Invalidità civile, Assoutenti: disservizi nella piattaforma telematica dell'Inps (Foto di Gerd Altmann da Pixabay)
Invalidità civile, Assoutenti: disservizi nella piattaforma telematica dell’Inps
La denuncia di Assoutenti: da giorni disservizi sulla piattaforma telematica messa a disposizione dall’Inps impediscono di avviare le pratiche di invalidità civile
Blocchi e malfunzionamenti nella piattaforma telematica messa a disposizione dall’Inps per presentazione delle domande di invalidità civile. La denuncia di disservizi sul portale telematico viene da Assoutenti, che chiede all’ente di attivarsi con urgenza per risolvere i problemi tecnici che stanno creando disagi e cittadini e medici.
“La procedura sperimentale per la richiesta di invalidità civile prevede il pagamento di 150 euro al medico di base per il rilascio del certificato medico introduttivo, necessario per avviare la pratica presso l’Inps – spiega Assoutenti – Numerose segnalazioni pervenute all’associazione denunciano tuttavia difficoltà di accesso alla apposita piattaforma telematica messa a disposizione, con blocchi e malfunzionamenti che rendono complesso per i cittadini presentare la domanda di invalidità civile. Ci sono addirittura casi di malati oncologici gravi che, a causa della lentezza della procedura messa a disposizione dall’Inps, rischiano di non fare in tempo ad ottenere il riconoscimento di invalidità, vedendo così sfumare un proprio diritto riconosciuto dalla legge italiana”.

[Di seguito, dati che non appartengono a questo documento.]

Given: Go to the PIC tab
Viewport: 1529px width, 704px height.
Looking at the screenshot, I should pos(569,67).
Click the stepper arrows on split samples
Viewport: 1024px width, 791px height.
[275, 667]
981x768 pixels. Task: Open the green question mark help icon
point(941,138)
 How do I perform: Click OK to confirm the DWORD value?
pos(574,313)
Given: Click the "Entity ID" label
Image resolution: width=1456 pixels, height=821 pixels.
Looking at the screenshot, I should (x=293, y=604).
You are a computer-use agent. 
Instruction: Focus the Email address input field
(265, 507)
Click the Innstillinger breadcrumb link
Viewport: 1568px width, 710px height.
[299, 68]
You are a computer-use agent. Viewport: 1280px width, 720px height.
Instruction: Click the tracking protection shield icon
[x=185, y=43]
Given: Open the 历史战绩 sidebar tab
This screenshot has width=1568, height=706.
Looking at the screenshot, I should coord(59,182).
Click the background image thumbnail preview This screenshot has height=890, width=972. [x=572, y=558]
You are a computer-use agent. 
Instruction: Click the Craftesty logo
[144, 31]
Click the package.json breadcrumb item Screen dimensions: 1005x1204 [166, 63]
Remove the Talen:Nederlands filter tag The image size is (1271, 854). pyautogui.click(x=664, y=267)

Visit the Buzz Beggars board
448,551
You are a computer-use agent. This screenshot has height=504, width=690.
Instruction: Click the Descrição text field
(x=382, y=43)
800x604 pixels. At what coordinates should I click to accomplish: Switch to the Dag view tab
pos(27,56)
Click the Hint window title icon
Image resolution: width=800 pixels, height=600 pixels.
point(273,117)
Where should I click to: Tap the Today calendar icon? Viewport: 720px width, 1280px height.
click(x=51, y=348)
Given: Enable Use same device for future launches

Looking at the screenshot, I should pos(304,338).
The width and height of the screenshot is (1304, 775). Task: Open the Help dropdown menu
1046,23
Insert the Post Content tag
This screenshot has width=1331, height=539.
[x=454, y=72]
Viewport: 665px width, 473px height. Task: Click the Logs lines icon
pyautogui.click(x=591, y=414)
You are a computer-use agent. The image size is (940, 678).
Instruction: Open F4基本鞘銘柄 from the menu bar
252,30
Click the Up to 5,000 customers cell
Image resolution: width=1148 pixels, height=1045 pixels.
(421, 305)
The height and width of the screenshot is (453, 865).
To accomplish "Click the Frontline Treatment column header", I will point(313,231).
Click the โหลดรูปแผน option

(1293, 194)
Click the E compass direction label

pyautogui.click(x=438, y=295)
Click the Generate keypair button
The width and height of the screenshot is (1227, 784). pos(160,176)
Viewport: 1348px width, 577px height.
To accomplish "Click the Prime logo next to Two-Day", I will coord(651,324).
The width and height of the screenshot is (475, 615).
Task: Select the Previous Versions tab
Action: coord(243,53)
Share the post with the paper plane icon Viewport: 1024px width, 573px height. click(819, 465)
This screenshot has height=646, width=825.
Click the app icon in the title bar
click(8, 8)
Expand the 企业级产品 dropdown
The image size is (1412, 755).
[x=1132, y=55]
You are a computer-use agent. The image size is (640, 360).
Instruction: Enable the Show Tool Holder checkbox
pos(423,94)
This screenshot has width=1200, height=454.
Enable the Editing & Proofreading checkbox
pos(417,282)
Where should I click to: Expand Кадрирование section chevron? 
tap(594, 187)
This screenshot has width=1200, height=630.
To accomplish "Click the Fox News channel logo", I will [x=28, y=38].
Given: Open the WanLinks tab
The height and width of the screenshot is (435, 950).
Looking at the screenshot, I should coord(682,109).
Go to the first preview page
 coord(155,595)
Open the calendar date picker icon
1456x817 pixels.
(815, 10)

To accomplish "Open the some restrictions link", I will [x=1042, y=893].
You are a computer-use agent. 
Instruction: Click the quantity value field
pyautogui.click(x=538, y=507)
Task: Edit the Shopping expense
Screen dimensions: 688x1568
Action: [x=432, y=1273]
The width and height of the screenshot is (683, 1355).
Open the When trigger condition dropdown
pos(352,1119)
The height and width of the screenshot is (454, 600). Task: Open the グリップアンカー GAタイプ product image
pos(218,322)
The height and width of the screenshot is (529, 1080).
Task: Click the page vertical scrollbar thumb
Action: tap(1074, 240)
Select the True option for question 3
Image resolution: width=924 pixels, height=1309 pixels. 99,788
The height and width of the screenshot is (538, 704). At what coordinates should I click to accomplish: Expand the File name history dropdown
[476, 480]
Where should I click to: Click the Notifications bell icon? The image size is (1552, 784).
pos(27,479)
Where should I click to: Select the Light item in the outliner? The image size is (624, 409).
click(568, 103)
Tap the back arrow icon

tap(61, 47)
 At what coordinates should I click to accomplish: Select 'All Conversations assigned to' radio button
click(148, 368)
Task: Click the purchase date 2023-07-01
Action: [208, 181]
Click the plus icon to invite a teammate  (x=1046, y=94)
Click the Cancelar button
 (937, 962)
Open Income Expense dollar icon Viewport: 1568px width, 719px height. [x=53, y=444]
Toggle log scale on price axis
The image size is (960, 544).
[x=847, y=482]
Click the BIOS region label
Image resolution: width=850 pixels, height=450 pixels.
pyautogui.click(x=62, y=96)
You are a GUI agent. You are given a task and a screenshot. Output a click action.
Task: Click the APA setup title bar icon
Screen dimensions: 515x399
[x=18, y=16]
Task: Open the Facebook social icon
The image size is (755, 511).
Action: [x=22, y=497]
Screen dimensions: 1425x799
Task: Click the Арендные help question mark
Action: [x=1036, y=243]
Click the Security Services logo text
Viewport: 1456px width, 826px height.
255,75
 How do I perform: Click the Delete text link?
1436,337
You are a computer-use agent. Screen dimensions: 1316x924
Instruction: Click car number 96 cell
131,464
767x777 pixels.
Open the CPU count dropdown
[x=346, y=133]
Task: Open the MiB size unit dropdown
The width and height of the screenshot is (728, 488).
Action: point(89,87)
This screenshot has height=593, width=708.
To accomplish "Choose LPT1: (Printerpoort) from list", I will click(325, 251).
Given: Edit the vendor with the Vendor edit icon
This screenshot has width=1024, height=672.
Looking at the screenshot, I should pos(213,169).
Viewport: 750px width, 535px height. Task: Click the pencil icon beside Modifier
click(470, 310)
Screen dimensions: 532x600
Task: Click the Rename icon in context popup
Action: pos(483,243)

Assoutenti: Inps intervenga subito per sbloccare la piattaforma
Assoutenti chiede un incontro con la dirigenza dell’Inps per discutere delle problematiche segnalate e per proporre soluzioni concrete a un evidente disagio.
«Chiediamo all’Inps di intervenire immediatamente per sbloccare la piattaforma e rendere il servizio più fruibile per tutti i cittadini – dichiara il presidente Gabriele Melluso – Gli utenti pagano 150 euro per il rilascio del certificato medico introduttivo, una cifra non certo trascurabile, soprattutto per le famiglie che già si trovano in situazioni di fragilità economica e sociale. Non è accettabile che, oltre all’esborso economico, i cittadini debbano affrontare anche le difficoltà burocratiche di una piattaforma poco efficiente».
«Non lasceremo soli i cittadini in questa battaglia per i loro diritti – conclude Melluso – e siamo pronti ad attivare tutti gli strumenti a nostra disposizione per garantire che la procedura di richiesta dell’invalidità civile sia trasparente, efficiente e rispettosa delle esigenze delle persone più fragili».